(Stored records)
*-*-*

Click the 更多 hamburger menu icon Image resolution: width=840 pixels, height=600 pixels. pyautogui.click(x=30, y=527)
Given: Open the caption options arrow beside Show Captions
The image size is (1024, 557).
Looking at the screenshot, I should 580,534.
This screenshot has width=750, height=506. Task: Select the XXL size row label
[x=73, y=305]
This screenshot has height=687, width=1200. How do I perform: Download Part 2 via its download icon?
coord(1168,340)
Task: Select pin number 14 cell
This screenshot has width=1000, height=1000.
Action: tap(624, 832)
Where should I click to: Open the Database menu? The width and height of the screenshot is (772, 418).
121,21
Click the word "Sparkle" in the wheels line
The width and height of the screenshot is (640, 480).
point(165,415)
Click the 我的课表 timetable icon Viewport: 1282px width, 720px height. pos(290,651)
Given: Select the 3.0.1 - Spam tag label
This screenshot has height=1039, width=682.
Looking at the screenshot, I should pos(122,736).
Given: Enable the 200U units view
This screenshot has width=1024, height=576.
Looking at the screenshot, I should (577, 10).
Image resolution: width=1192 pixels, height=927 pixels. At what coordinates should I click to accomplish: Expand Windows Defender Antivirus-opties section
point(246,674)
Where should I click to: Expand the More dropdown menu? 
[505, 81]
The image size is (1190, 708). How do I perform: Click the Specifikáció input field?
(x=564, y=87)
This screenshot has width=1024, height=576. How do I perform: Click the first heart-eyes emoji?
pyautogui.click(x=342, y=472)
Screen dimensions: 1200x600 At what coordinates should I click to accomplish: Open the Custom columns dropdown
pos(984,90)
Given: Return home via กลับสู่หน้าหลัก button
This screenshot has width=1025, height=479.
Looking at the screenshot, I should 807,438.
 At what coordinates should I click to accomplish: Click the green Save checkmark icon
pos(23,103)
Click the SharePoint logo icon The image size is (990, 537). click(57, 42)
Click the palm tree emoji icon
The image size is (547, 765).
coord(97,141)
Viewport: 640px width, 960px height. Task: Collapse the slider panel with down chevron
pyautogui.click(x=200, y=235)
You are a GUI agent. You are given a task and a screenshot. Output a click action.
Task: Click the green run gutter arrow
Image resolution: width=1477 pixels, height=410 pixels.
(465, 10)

*-*-*

■ **INSTRUCTIONS TO FOLLOW**: With the line that contains "Where should I click to: Expand" as the start, output every line through the end of the entries exactly. Add no other lines.

■ **THE ANSWER**:
Where should I click to: Expand the More dropdown menu? 
[505, 81]
The image size is (1190, 708). How do I perform: Click the Specifikáció input field?
(x=564, y=87)
This screenshot has width=1024, height=576. How do I perform: Click the first heart-eyes emoji?
pyautogui.click(x=342, y=472)
Screen dimensions: 1200x600 At what coordinates should I click to accomplish: Open the Custom columns dropdown
pos(984,90)
Given: Return home via กลับสู่หน้าหลัก button
This screenshot has width=1025, height=479.
Looking at the screenshot, I should 807,438.
 At what coordinates should I click to accomplish: Click the green Save checkmark icon
pos(23,103)
Click the SharePoint logo icon The image size is (990, 537). click(57, 42)
Click the palm tree emoji icon
The image size is (547, 765).
coord(97,141)
Viewport: 640px width, 960px height. Task: Collapse the slider panel with down chevron
pyautogui.click(x=200, y=235)
You are a GUI agent. You are given a task and a screenshot. Output a click action.
Task: Click the green run gutter arrow
Image resolution: width=1477 pixels, height=410 pixels.
(465, 10)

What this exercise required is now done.